**** Raw data ****

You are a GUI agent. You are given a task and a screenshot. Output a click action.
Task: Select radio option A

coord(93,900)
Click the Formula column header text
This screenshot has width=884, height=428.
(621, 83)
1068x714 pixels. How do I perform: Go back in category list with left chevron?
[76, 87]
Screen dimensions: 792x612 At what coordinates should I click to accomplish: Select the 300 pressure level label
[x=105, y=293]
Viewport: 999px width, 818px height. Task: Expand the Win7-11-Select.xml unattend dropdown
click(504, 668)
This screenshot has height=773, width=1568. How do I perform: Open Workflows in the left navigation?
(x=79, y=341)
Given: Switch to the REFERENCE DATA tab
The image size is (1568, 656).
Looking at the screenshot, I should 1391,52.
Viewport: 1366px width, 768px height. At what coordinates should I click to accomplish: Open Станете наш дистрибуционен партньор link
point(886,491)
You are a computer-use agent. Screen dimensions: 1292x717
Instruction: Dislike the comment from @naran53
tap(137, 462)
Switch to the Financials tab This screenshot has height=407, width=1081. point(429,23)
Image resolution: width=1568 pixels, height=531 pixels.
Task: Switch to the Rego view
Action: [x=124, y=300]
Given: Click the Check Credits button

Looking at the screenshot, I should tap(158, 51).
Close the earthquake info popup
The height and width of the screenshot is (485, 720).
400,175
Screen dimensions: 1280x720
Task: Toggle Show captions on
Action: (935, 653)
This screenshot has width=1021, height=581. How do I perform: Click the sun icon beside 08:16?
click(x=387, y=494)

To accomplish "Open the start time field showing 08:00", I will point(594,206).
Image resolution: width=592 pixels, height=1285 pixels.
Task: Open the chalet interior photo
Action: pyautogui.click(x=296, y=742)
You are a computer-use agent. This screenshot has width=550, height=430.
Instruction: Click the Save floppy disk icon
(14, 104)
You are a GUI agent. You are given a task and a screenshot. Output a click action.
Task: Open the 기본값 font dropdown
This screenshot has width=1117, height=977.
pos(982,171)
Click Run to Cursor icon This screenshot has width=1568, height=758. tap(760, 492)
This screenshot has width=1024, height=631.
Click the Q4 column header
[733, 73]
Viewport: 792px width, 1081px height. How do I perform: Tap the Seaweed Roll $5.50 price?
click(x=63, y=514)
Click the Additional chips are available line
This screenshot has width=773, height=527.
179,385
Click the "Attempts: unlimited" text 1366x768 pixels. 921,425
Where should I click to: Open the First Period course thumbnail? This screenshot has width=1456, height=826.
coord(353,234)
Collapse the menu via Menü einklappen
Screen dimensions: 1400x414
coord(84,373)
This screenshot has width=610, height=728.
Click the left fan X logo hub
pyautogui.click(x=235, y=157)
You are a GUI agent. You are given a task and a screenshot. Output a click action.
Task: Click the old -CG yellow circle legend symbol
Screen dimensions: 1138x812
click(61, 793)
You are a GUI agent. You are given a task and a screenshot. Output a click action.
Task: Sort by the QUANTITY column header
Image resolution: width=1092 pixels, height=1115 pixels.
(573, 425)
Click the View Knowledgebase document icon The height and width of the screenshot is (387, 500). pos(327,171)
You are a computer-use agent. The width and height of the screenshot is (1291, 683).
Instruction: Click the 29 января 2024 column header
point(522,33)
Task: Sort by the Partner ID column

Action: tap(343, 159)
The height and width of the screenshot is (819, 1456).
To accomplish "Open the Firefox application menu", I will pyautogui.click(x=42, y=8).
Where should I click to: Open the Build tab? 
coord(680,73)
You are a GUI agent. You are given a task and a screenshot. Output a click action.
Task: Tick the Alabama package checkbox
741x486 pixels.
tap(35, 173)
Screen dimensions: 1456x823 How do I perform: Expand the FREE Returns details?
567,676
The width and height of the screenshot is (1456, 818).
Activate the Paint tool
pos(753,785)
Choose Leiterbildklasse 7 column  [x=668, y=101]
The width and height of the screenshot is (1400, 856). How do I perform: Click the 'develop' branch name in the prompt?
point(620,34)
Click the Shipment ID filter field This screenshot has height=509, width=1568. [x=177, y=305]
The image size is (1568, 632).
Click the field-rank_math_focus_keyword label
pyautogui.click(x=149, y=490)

****

## [What is being asked]
Repeat the whole of the data above exactly, keeping every word.

## [Output for this task]
You are a GUI agent. You are given a task and a screenshot. Output a click action.
Task: Select radio option A

coord(93,900)
Click the Formula column header text
This screenshot has width=884, height=428.
(621, 83)
1068x714 pixels. How do I perform: Go back in category list with left chevron?
[76, 87]
Screen dimensions: 792x612 At what coordinates should I click to accomplish: Select the 300 pressure level label
[x=105, y=293]
Viewport: 999px width, 818px height. Task: Expand the Win7-11-Select.xml unattend dropdown
click(504, 668)
This screenshot has height=773, width=1568. How do I perform: Open Workflows in the left navigation?
(x=79, y=341)
Given: Switch to the REFERENCE DATA tab
The image size is (1568, 656).
Looking at the screenshot, I should 1391,52.
Viewport: 1366px width, 768px height. At what coordinates should I click to accomplish: Open Станете наш дистрибуционен партньор link
point(886,491)
You are a computer-use agent. Screen dimensions: 1292x717
Instruction: Dislike the comment from @naran53
tap(137, 462)
Switch to the Financials tab This screenshot has height=407, width=1081. point(429,23)
Image resolution: width=1568 pixels, height=531 pixels.
Task: Switch to the Rego view
Action: [x=124, y=300]
Given: Click the Check Credits button

Looking at the screenshot, I should tap(158, 51).
Close the earthquake info popup
The height and width of the screenshot is (485, 720).
400,175
Screen dimensions: 1280x720
Task: Toggle Show captions on
Action: (935, 653)
This screenshot has width=1021, height=581. How do I perform: Click the sun icon beside 08:16?
click(x=387, y=494)

To accomplish "Open the start time field showing 08:00", I will point(594,206).
Image resolution: width=592 pixels, height=1285 pixels.
Task: Open the chalet interior photo
Action: pyautogui.click(x=296, y=742)
You are a computer-use agent. This screenshot has width=550, height=430.
Instruction: Click the Save floppy disk icon
(14, 104)
You are a GUI agent. You are given a task and a screenshot. Output a click action.
Task: Open the 기본값 font dropdown
This screenshot has width=1117, height=977.
pos(982,171)
Click Run to Cursor icon This screenshot has width=1568, height=758. tap(760, 492)
This screenshot has width=1024, height=631.
Click the Q4 column header
[733, 73]
Viewport: 792px width, 1081px height. How do I perform: Tap the Seaweed Roll $5.50 price?
click(x=63, y=514)
Click the Additional chips are available line
This screenshot has width=773, height=527.
179,385
Click the "Attempts: unlimited" text 1366x768 pixels. 921,425
Where should I click to: Open the First Period course thumbnail? This screenshot has width=1456, height=826.
coord(353,234)
Collapse the menu via Menü einklappen
Screen dimensions: 1400x414
coord(84,373)
This screenshot has width=610, height=728.
Click the left fan X logo hub
pyautogui.click(x=235, y=157)
You are a GUI agent. You are given a task and a screenshot. Output a click action.
Task: Click the old -CG yellow circle legend symbol
Screen dimensions: 1138x812
click(61, 793)
You are a GUI agent. You are given a task and a screenshot. Output a click action.
Task: Sort by the QUANTITY column header
Image resolution: width=1092 pixels, height=1115 pixels.
(573, 425)
Click the View Knowledgebase document icon The height and width of the screenshot is (387, 500). pos(327,171)
You are a computer-use agent. The width and height of the screenshot is (1291, 683).
Instruction: Click the 29 января 2024 column header
point(522,33)
Task: Sort by the Partner ID column

Action: tap(343, 159)
The height and width of the screenshot is (819, 1456).
To accomplish "Open the Firefox application menu", I will pyautogui.click(x=42, y=8).
Where should I click to: Open the Build tab? 
coord(680,73)
You are a GUI agent. You are given a task and a screenshot. Output a click action.
Task: Tick the Alabama package checkbox
741x486 pixels.
tap(35, 173)
Screen dimensions: 1456x823 How do I perform: Expand the FREE Returns details?
567,676
The width and height of the screenshot is (1456, 818).
Activate the Paint tool
pos(753,785)
Choose Leiterbildklasse 7 column  [x=668, y=101]
The width and height of the screenshot is (1400, 856). How do I perform: Click the 'develop' branch name in the prompt?
point(620,34)
Click the Shipment ID filter field This screenshot has height=509, width=1568. [x=177, y=305]
The image size is (1568, 632).
Click the field-rank_math_focus_keyword label
pyautogui.click(x=149, y=490)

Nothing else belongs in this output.